The HLEG report gives a strong signal to the international and business community that net-zero commitments need to be accompanied by meaningful action and sets out clear recommendations on what this looks like, halting ambiguity and greenwashing. As recognised in the report, we cannot delay immediate climate action, also by companies and financial institutions, and there is no time for vague commitments and actions that are incompatible with a 1.5C aligned world. We also highly welcome the support of the United Nations Secretary General (UNSG) in this regard, driving the corporate accountability agenda in the multilateral landscape.
As demonstrated below, WBA’s Benchmarks echo the five principles of the HLEG to guide the setting and attaining of net zero targets. These principles illustrate the importance to close the gaps between the rhetoric of companies and the actual actions needed to reach 1.5C. The five principles of the HLEG are already incorporated in WBA’s methodologies, resulting in assessments that are in line with the HLEG vision. Through its benchmarks, WBA provides meaningful insights into where companies stand in their decarbonization and just transition to net zero and can as such provide a feedback loop to demonstrate progress and leadership, while holding laggards to account.
WBA benchmark findings in support of the HLEG five principles
1. Ambition which delivers significant short – and medium – term emissions reductions on a path to global net-zero by 2050
WBA’s Climate and Energy and Financial System Benchmarks expose how too many net-zero targets are being set without intermediary (near and medium-term) targets. WBA’s Transport Benchmark for example, which assesses 90 transport companies across different industries (rail, aviation, shipping, road, and multi-modal) shows that while 51% of companies do have long-term net-zero targets, only 17% have more than one intermediate target and only ten companies have set such targets without the use of offsets. Similarly, WBA’s Financial System Benchmark reveals that while 37% of financial institutions set net-zero targets, only 2% set interim absolute emission targets. In order to work towards a net-zero world by 2050, companies and financial institutions need to step up the quality of their transition plans, accompanied with robust interim targets.
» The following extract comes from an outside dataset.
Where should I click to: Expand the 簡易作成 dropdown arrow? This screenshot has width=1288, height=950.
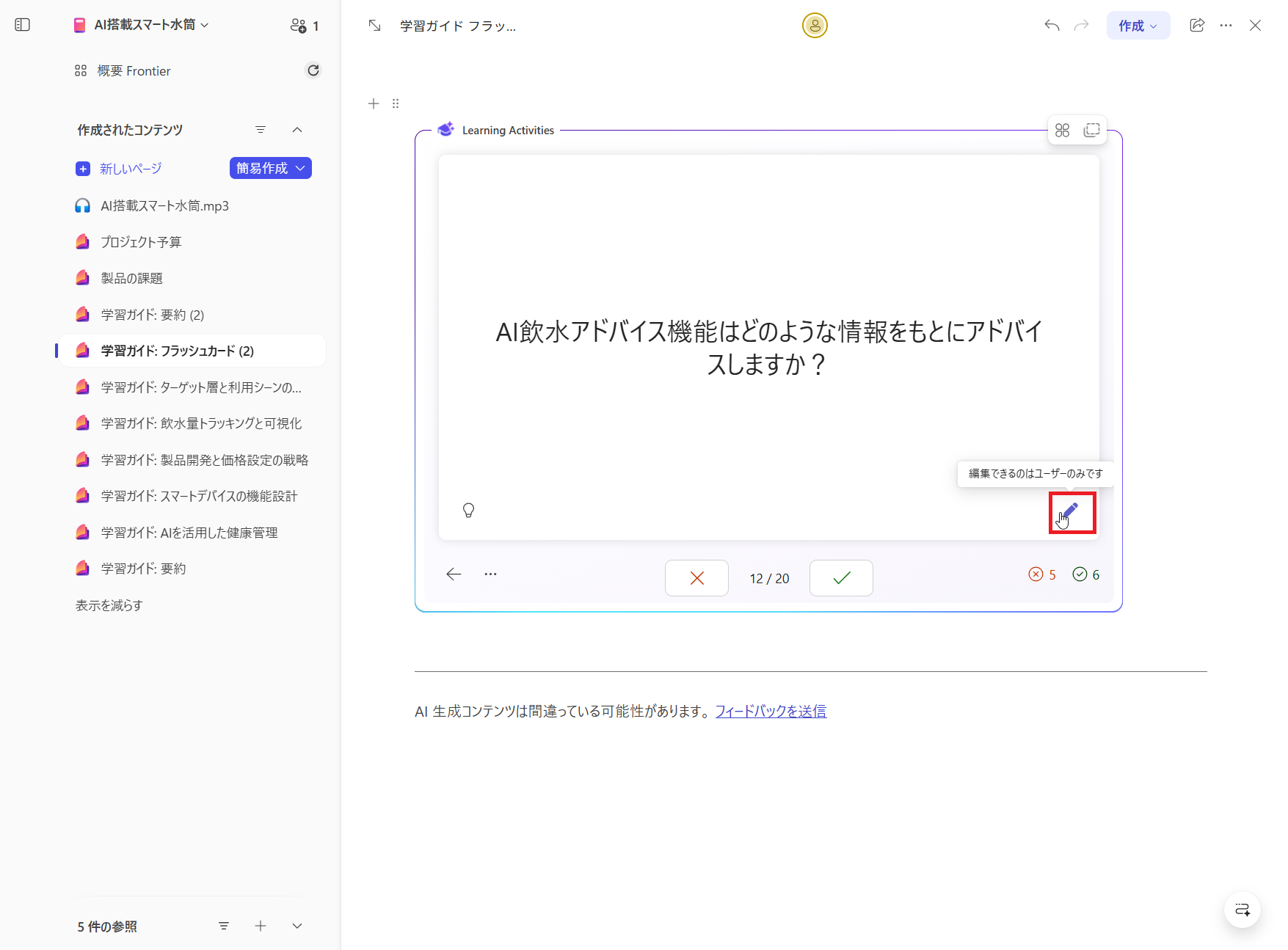click(x=299, y=168)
2. Demonstrated integrity by aligning commitments with actions and investments
Across its Climate and Energy Benchmarks, WBA’s data reveals that the majority of assessed companies do not have robust low-carbon transition plans, do not invest sufficiently in low-carbon technologies and do not realign their business models with low carbon activities. In oil and gas, shipping, and aviation, companies even actively lobby against more stringent climate policies. For transport, this represents almost half of the companies assessed. Such actions are incompatible with net-zero. It is therefore essential for companies to demonstrate integrity by matching their commitments with concrete actions and investments on the ground.
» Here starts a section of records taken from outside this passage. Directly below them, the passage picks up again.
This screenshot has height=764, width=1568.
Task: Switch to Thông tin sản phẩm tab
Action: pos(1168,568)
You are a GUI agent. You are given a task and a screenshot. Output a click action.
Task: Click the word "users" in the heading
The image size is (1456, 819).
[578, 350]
3. Radical transparency in sharing relevant, non-competitive, comparable data on plans and progress
There is still a lack of transparency from companies in disclosing climate data. As part of its oil and gas benchmark for example, WBA shows that only 30% of the companies disclose low carbon capex and the average spending is more than ten times lower than what is needed to align with a 1.5C path. By ensuring all our methodologies and benchmarks are free and publicly available, WBA provides a public good to help hold the world’s most influential companies accountable and empower different stakeholders with the transparent and evidence-based insights they need to do so. By building on what is there, including existing initiatives, the best available science and international agreements, WBA aims to provide a coherent roadmap on what is expected of companies in their contributions to sustainability topics. WBA is eager to collaborate with the HLEG to share insights from its benchmarks, analysing the similarities and divergences in net-zero reporting, and where data is insufficiently available. In doing so, we can better monitor and evaluate progress made by companies and financial institutions over time.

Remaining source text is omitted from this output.